Когда город совершенно затих, погрузившись в тревожный, чуткий сон, Еламан, оставив Калена дома, пошел на окраину, к своему отряду. Едва найдя своих в темноте, он узнал, что Дьяков уже побывал у них и предупредил, чтобы выставили усиленное охранение. Еламан решил остаться в окопах. Джигиты его, вот уже несколько дней подряд жарившиеся под палящим солнцем, пользовались последними часами затишья и дремали, кто сидя, кто навалившись грудью на бруствер. Еламан осторожно прошелся по траншее, стараясь не нарушать короткий, чуткий сон джигитов. Он был уверен, что если не на рассвете, то к вечеру белые наверняка пойдут в наступление, завяжется невиданный в этих степях бой, и как знать, кому суждено тогда уцелеть и кому лечь костьми на этой земле. Думать об этом было так горько, что Еламан поскорей отогнал невеселые мысли, как отгоняют от себя назойливую мошкару.
Обойдя траншею, он остановился, присел на корточки возле какого-то джигита и тут же задремал, но скоро проснулся, будто его толкнул кто-то. Вокруг стояла напряженная тишина. Темнота была хоть глаз выколи, и только вдоль мрачно черневших окопов там и сям робко мерцали огоньки солдатских самокруток.

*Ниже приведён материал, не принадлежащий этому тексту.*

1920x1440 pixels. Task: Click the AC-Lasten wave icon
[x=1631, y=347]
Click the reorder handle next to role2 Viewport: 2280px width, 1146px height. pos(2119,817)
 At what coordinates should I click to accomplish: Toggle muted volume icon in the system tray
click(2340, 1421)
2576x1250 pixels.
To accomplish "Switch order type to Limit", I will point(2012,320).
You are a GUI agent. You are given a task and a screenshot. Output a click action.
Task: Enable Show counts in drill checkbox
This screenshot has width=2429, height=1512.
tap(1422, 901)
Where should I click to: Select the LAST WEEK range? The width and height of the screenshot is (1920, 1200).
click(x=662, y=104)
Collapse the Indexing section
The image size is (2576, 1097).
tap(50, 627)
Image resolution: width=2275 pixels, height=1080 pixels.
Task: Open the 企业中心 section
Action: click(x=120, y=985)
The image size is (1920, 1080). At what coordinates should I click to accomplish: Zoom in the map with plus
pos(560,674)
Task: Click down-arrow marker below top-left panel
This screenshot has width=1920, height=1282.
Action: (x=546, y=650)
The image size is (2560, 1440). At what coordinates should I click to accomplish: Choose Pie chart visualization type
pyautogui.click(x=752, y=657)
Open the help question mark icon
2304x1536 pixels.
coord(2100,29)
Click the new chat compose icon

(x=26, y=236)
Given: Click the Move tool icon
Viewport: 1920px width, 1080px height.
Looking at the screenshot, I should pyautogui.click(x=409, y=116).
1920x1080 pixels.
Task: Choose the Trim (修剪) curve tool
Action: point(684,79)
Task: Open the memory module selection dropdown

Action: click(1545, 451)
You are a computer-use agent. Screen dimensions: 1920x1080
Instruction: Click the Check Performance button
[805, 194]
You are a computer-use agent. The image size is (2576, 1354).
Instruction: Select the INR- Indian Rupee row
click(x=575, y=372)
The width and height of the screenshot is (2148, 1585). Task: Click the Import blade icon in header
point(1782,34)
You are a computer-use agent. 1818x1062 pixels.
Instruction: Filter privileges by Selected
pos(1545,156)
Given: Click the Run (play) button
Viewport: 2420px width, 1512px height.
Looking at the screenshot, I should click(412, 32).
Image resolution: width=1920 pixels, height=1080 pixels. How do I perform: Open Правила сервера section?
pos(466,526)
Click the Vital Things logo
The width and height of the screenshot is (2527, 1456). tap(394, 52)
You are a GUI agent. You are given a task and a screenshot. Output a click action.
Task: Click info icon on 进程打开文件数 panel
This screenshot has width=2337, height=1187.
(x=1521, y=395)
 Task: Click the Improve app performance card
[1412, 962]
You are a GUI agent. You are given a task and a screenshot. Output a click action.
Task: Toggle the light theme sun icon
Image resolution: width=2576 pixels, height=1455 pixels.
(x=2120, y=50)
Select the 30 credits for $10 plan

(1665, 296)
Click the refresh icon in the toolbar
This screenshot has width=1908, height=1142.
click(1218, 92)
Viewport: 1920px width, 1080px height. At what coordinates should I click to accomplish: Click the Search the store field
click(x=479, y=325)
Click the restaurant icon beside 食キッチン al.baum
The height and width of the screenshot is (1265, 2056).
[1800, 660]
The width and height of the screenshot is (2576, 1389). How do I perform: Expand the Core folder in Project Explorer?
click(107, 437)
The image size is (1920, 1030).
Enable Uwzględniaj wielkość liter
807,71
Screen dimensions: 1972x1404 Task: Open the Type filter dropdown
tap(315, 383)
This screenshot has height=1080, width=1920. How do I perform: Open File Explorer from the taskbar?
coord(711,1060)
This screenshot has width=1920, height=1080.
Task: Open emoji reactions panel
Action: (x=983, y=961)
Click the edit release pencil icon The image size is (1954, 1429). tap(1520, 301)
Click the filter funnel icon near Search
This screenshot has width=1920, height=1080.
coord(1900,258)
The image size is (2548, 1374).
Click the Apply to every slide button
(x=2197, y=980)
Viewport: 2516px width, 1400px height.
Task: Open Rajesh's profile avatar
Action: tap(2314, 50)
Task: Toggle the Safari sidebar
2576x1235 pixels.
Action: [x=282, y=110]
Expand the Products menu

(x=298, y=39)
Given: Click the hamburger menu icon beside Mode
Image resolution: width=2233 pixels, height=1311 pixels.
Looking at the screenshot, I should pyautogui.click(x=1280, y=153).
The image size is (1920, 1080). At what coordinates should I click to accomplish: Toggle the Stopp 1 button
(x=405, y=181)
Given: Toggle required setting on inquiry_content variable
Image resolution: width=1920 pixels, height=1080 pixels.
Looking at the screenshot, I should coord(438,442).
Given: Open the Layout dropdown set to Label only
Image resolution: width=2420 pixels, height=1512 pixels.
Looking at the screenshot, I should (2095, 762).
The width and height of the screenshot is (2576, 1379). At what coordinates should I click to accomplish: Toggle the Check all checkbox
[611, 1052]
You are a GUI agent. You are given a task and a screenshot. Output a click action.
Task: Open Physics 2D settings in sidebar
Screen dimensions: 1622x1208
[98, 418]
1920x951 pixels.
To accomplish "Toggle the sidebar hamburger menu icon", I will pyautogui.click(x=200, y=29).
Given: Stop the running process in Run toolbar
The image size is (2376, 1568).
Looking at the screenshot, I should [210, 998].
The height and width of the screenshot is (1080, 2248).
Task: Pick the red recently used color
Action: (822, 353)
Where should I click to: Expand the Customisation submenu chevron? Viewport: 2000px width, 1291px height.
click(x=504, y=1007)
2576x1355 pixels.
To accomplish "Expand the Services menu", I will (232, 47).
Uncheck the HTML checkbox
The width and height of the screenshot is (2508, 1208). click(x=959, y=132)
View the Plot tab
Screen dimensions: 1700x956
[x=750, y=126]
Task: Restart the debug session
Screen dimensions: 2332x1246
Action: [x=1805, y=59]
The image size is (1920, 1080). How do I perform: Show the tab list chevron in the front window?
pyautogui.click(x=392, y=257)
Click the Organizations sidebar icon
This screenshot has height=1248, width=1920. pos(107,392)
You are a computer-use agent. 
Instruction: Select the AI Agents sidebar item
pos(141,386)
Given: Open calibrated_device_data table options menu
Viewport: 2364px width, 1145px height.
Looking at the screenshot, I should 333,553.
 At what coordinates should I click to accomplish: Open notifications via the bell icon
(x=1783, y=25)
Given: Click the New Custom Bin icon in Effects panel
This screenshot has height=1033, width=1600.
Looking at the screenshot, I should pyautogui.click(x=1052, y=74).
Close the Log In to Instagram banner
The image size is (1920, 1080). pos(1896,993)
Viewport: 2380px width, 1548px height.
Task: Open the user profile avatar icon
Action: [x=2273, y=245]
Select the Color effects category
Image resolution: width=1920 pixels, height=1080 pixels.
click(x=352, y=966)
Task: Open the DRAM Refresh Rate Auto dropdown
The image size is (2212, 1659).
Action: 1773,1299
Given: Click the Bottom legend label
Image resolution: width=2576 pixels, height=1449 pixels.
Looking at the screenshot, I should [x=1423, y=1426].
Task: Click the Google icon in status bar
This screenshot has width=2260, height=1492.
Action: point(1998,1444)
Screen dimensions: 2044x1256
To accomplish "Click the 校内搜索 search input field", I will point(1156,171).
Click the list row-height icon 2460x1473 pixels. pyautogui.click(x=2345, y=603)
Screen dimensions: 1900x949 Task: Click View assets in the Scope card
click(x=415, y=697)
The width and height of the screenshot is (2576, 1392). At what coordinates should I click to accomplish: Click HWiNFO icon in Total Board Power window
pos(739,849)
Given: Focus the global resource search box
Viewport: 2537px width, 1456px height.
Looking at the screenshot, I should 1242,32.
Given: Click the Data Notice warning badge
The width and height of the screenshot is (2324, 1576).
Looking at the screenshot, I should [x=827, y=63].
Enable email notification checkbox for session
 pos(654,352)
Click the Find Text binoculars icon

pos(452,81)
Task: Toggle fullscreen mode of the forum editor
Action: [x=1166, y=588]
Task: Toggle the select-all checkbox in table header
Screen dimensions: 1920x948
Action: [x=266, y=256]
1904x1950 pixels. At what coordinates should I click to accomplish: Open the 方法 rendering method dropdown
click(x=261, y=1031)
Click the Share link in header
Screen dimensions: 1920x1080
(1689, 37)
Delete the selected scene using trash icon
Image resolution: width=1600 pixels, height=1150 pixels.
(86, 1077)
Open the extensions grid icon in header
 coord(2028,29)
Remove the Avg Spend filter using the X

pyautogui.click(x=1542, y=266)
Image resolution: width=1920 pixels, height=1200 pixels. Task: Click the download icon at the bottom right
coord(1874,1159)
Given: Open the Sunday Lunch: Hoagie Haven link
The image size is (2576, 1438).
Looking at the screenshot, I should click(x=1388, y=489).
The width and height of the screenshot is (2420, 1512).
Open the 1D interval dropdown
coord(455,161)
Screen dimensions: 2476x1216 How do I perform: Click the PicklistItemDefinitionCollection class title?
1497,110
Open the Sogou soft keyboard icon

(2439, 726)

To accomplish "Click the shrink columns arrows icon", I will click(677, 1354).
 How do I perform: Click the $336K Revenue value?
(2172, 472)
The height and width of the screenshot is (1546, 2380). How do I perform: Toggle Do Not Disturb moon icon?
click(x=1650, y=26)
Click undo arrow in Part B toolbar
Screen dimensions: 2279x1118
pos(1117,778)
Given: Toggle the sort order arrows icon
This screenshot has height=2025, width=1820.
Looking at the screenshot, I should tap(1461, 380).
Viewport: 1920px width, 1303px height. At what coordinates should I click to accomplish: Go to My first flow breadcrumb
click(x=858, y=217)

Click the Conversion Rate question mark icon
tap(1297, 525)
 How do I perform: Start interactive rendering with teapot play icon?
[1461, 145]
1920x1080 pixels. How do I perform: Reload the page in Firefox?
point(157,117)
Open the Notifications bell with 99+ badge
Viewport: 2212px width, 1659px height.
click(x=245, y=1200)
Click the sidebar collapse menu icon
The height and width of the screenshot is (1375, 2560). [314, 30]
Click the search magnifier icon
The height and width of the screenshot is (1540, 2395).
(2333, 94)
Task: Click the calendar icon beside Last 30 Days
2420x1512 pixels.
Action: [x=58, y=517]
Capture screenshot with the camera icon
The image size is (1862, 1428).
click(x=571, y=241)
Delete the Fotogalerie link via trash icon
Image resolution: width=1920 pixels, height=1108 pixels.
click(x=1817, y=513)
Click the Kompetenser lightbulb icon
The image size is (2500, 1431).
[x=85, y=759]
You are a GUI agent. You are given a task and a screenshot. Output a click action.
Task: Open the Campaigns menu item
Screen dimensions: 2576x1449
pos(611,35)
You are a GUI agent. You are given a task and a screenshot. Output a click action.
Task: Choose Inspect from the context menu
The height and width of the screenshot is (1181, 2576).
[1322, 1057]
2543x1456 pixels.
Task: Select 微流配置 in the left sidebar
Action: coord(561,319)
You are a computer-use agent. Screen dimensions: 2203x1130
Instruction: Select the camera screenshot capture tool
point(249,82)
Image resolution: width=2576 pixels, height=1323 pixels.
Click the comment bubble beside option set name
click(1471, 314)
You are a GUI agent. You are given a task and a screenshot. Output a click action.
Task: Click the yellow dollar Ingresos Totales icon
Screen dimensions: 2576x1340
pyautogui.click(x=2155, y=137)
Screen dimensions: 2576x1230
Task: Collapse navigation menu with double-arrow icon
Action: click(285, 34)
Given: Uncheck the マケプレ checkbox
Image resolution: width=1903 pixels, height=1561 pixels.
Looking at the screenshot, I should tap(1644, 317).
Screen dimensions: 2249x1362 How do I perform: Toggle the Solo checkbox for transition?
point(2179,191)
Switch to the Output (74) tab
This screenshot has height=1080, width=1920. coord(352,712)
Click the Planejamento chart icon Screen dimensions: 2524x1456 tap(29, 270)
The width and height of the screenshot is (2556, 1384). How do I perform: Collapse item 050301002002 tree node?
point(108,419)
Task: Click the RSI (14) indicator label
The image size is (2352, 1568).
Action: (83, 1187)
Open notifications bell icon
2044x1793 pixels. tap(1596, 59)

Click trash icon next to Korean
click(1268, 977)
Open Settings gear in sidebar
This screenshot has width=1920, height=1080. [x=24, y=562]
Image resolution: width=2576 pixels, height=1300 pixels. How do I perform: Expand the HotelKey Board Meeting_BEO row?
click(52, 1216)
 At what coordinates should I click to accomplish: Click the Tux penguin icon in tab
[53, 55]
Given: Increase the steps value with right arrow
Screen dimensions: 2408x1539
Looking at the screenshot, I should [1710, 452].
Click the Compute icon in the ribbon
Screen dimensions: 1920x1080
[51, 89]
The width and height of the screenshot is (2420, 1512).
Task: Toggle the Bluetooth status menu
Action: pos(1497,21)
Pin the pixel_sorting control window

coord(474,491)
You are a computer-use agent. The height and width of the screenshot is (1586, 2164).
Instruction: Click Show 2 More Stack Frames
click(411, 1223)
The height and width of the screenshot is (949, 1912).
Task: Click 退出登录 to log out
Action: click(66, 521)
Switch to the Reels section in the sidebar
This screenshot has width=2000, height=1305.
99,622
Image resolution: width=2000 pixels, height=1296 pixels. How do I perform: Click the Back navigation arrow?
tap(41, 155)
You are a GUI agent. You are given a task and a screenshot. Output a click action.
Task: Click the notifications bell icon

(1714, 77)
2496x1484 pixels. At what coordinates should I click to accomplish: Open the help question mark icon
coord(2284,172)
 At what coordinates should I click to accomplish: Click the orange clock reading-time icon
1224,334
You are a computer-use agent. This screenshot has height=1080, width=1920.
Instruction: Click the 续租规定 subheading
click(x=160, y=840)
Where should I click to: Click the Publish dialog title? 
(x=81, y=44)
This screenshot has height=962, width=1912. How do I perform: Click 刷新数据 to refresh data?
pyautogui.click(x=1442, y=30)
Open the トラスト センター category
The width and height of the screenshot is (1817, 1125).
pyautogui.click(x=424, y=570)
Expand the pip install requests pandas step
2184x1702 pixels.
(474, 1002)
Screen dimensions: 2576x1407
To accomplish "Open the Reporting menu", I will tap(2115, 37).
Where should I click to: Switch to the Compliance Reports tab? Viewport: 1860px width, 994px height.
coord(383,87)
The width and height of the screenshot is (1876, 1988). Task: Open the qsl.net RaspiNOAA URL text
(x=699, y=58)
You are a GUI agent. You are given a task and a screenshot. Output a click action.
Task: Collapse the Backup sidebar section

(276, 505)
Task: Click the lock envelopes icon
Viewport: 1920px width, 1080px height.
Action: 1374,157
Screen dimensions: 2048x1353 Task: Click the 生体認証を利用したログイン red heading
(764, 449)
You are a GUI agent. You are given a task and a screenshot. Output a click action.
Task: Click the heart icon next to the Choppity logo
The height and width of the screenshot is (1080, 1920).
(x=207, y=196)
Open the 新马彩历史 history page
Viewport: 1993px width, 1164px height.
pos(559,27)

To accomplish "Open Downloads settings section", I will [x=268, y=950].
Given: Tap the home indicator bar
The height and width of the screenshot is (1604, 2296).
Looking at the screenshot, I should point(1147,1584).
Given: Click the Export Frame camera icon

Ничего нельзя было разглядеть во тьме, но, поборов сон, Еламан все всматривался в ту сторону, где, сосредоточив огромные силы, грозно безмолвствовал враг. Он не заметил, как уронил голову на бруствер и поплыл в сон. И опять сон, как показалось ему, длился одно мгновение. Вскинулся он от беспорядочной пальбы. Ничего несоображая спросонок, он схватился за револьвер. Но в расположении его отряда было тихо, стрельба раздавалась на правом фланге. Проснувшиеся джигиты все были на ногах. В темноте хищно клацали затворы.
— Что случилось? Что такое, а?
— Не знаю.
— Наступают, что ли?
— А где командир?
Поблизости гулко забил пулемет и тут же умолк. Постепенно утихла и винтовочная стрельба, над окопами опять воцарилась тишина. Но теперь никому больше не хотелось спать, черная ночь казалась бойцам еще более тревожной и опасной. И хотя никто еще не знал, кому придется пасть первой жертвой предстоящего боя, но все вдруг явственно почувствовали пронесшееся мимо них и пока еще никого не коснувшееся дыхание смерти.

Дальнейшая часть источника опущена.